7.4 Summarizing categorical data

There is not a lot that you can do with a single categorical variable other than reporting the frequency (count) and relative frequency (percentage) of observations for each category. To do this, we are going to use a tool that we have already learned: pivot tables.

7.4.1 Frequency

A typical tool to analyze categorical data is to count the number of observation that fall into each of the groups.

Frequency of passengers by port of embarkation
embarked freq
Cherbourg 270
Queenstown 123
Southampton 914
NA 2

7.4.2 Relative frequency

The relative frequency is simply the frequency represented as a percentage rather than count. It is obtained by first computing the frequency and then calculating the relative frequency by dividing each count by the total.

relative frequency of passengers by port of embarkation
embarked freq rel_freq
Cherbourg 270 0.2062643
Queenstown 123 0.0939649
Southampton 914 0.6982429
NA 2 0.0015279

7.4.2.1 Rounding the values

When we calculate the relative frequency, we obtain numbers with a lot of decimals. We can remove or add decimals by selecting our data and clicking on the or buttons, respectively.

7.4.2.2 Converting the relative frequency to percentages

Another thing we might want to do is show the relative frequency as a percentage. This can be done by clicking the % button in excel.
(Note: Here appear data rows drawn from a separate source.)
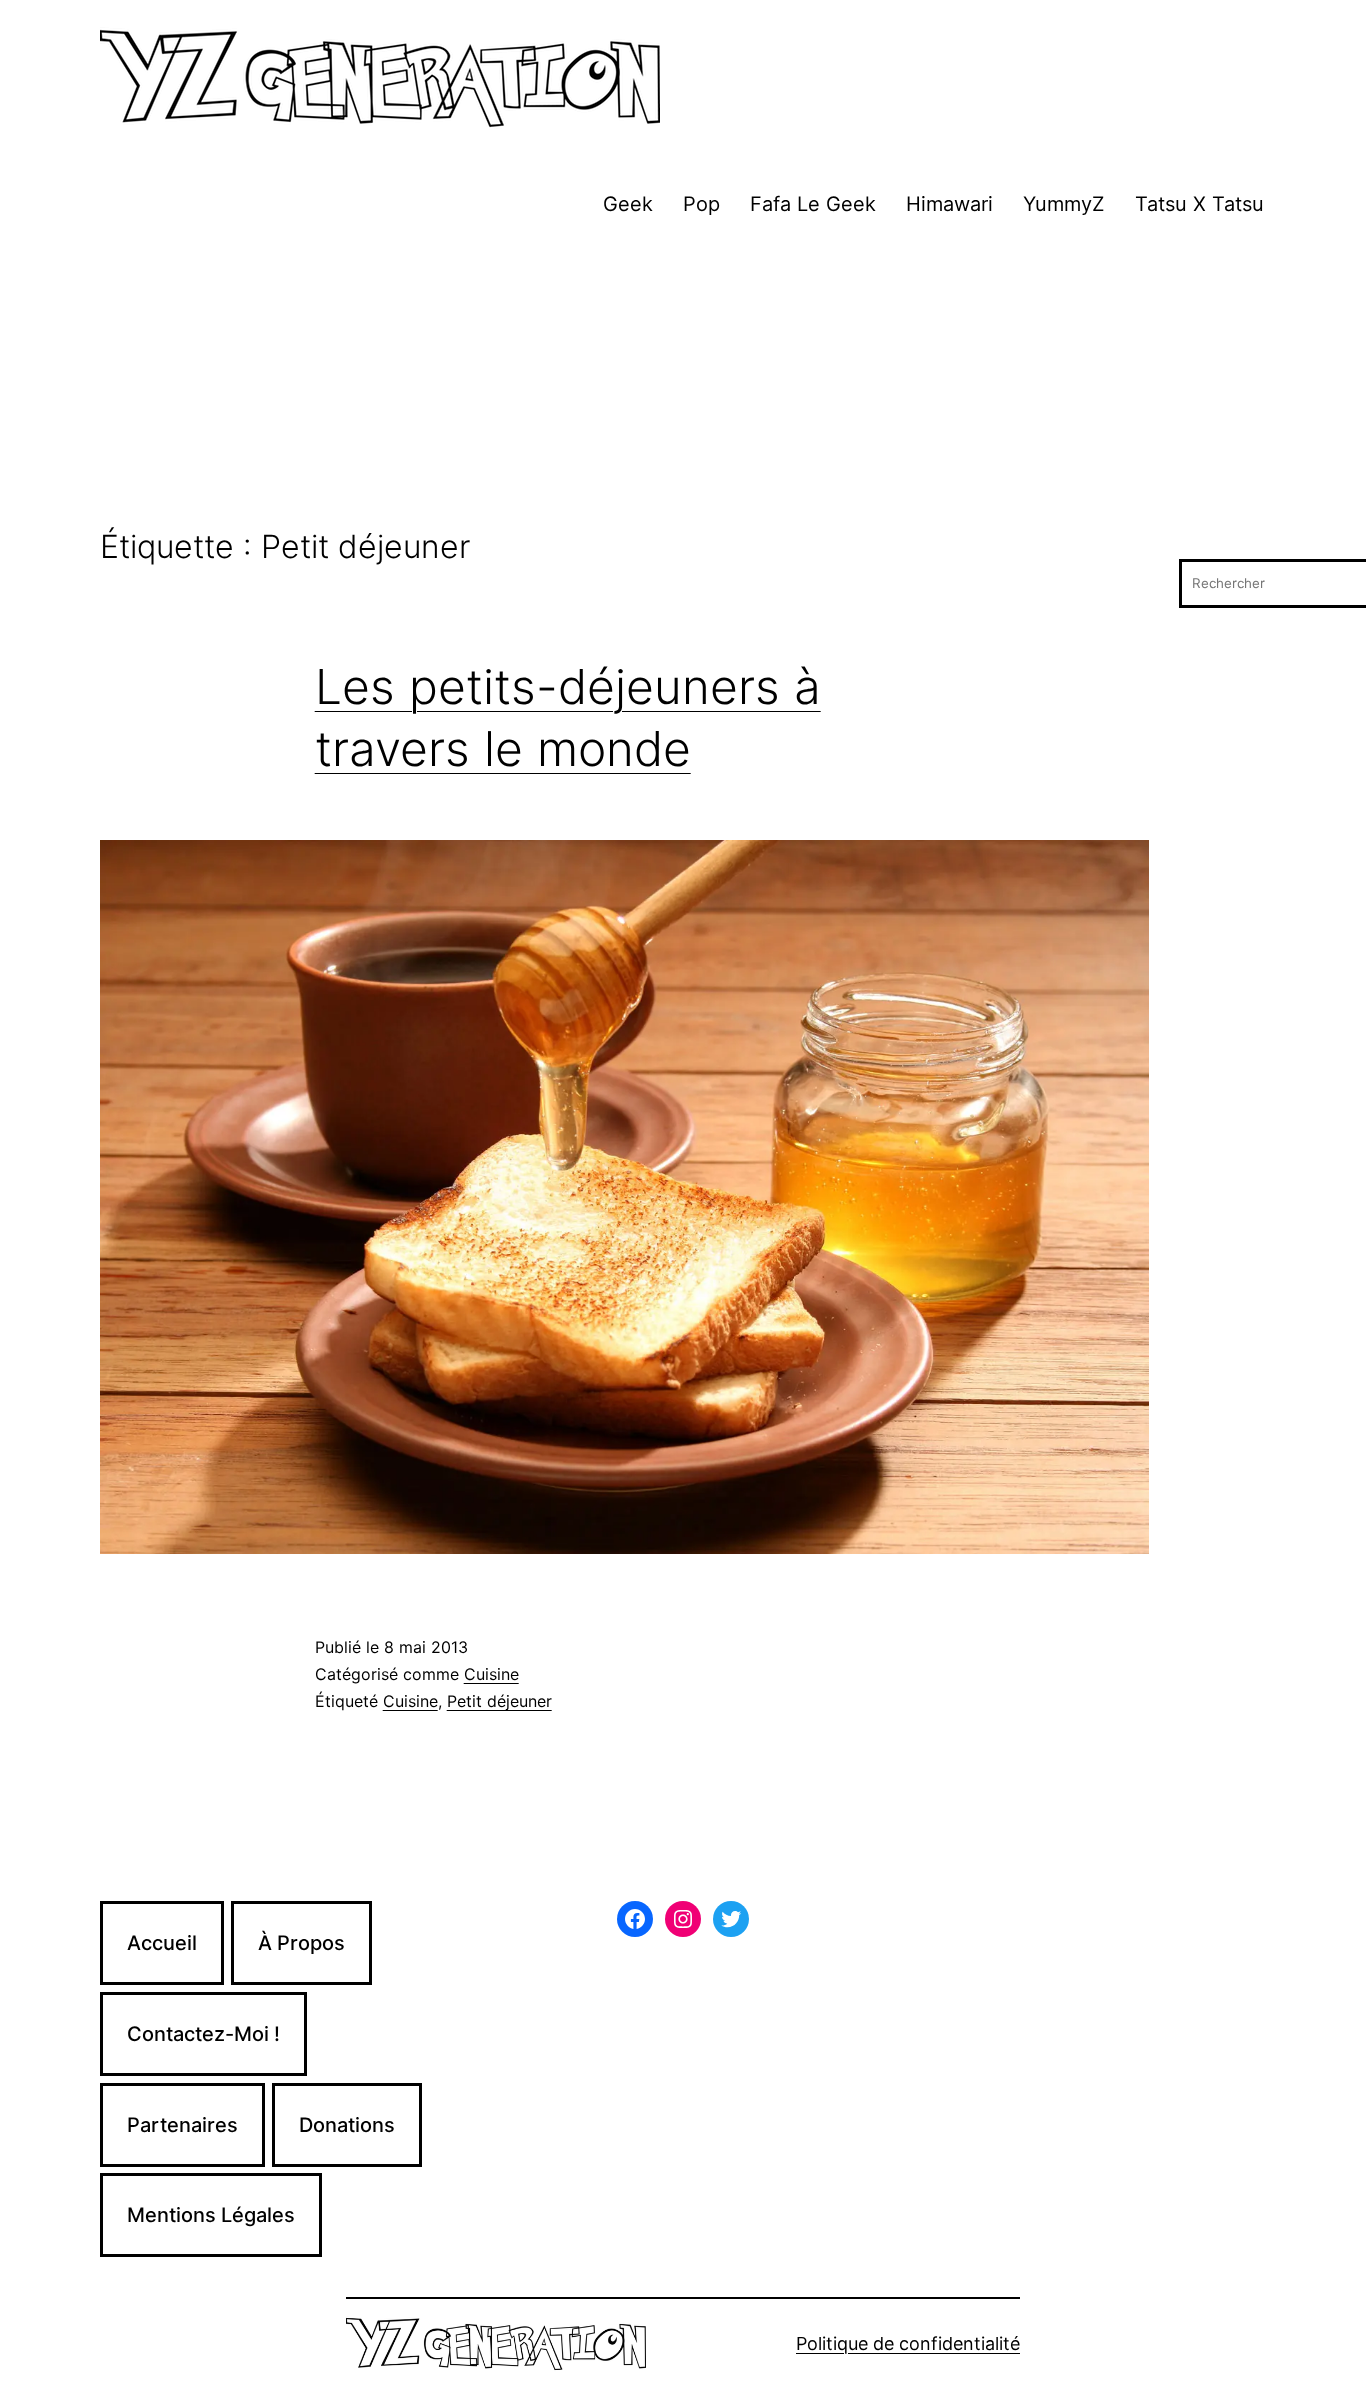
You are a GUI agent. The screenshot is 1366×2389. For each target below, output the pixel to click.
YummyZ (1064, 204)
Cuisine (491, 1674)
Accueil (162, 1943)
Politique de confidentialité (908, 2343)
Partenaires (182, 2125)
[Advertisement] (683, 379)
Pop (701, 204)
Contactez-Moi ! (203, 2034)
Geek (628, 204)
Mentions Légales (211, 2215)
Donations (347, 2125)
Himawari (949, 204)
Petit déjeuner (499, 1701)
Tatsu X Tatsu (1199, 204)
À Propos (301, 1943)
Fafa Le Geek (813, 204)
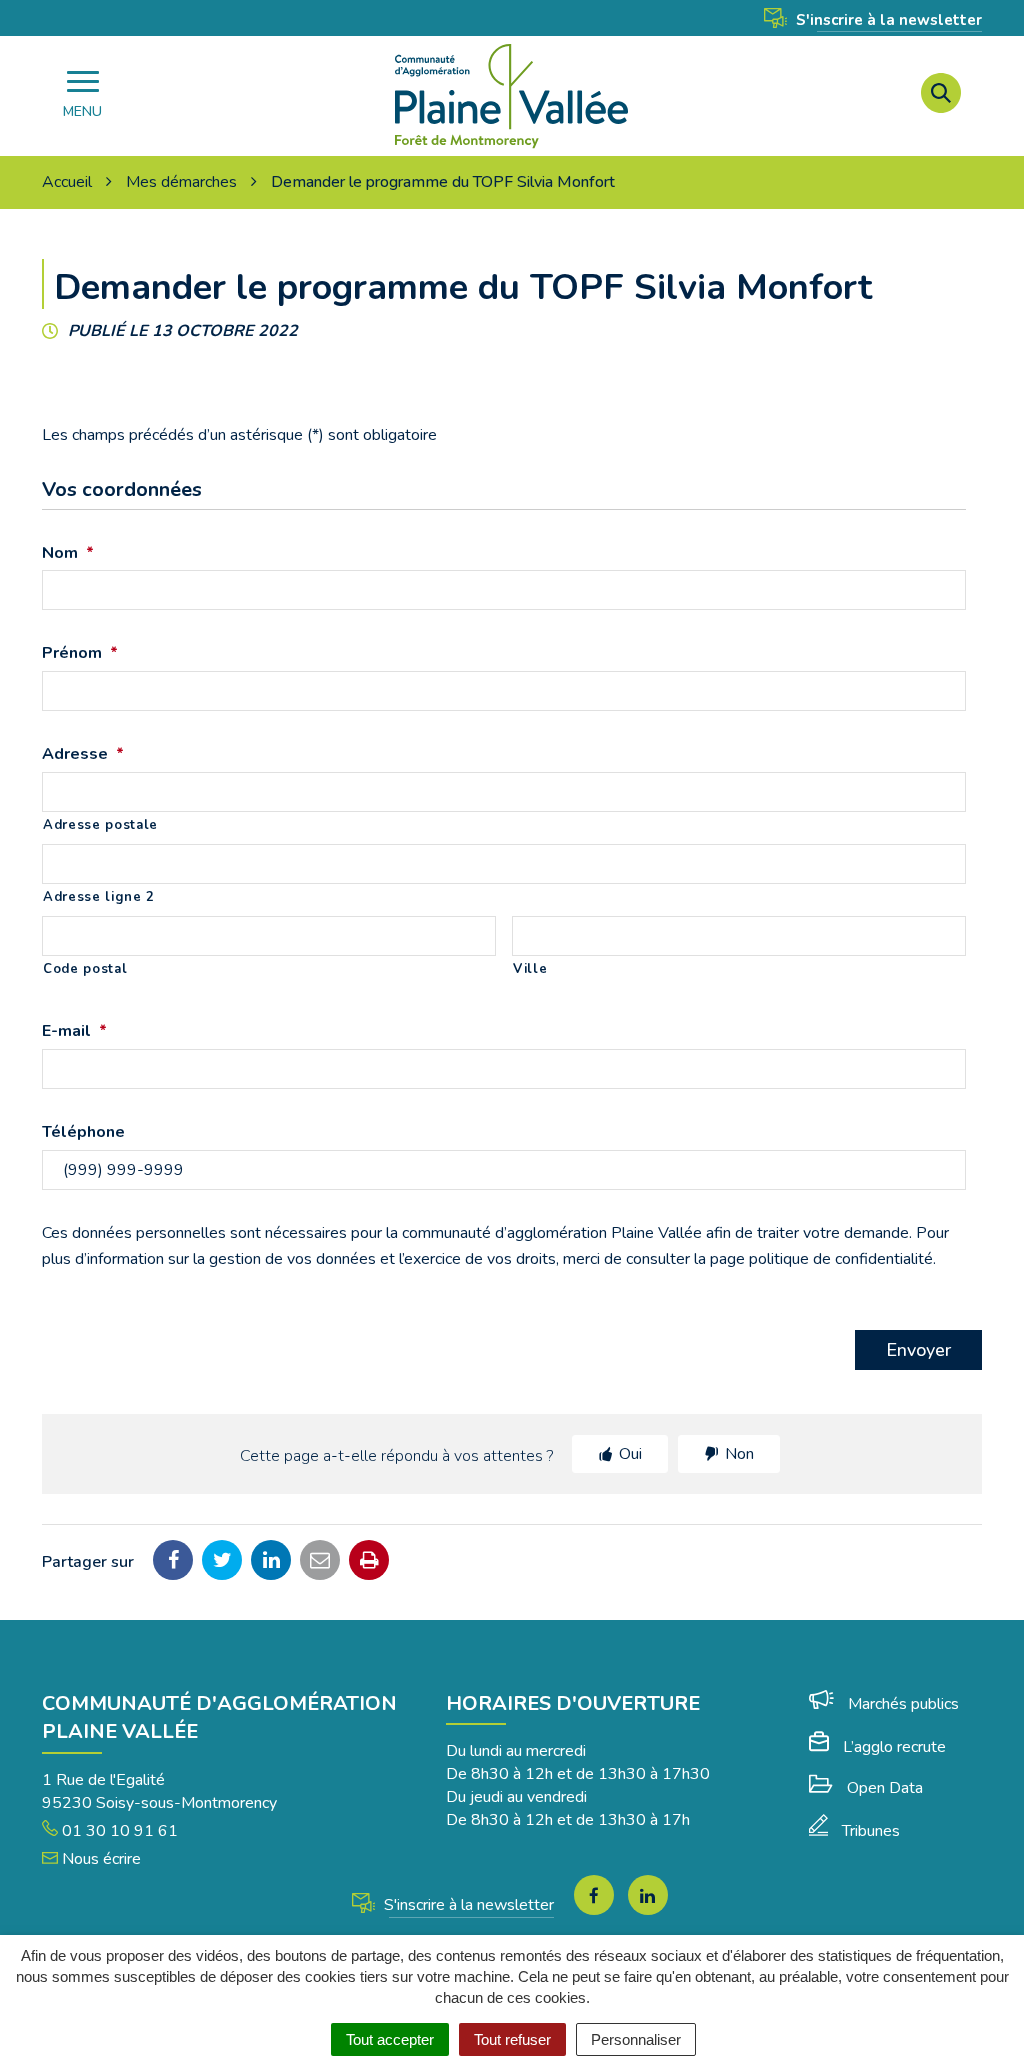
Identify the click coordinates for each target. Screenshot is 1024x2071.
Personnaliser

relative frequency of passengers by port of embarkation
embarked freq rel_freq (%)
Cherbourg 270 20.6
Queenstown 123 9.4
Southampton 914 69.8
NA 2 0.2

7.4.3 Demo

In this video, I show you how to summarize categorical data using the frequency and the relative frequency.

7.5 Converting numerical data into categorical data

Just because a column in a dataset does not contain categorical data, doesn’t mean it can’t be transformed into categorical data. For examples, age groups (e.g. 0-17, 18-35, etc.) are groups (categorical) based on age (numerical). Here’s a video showing we can make that transformation in our Titanic dataset.

7.6 Summary

In this chapter, we learned how to produce clear and well presented tables to summarize categorical data.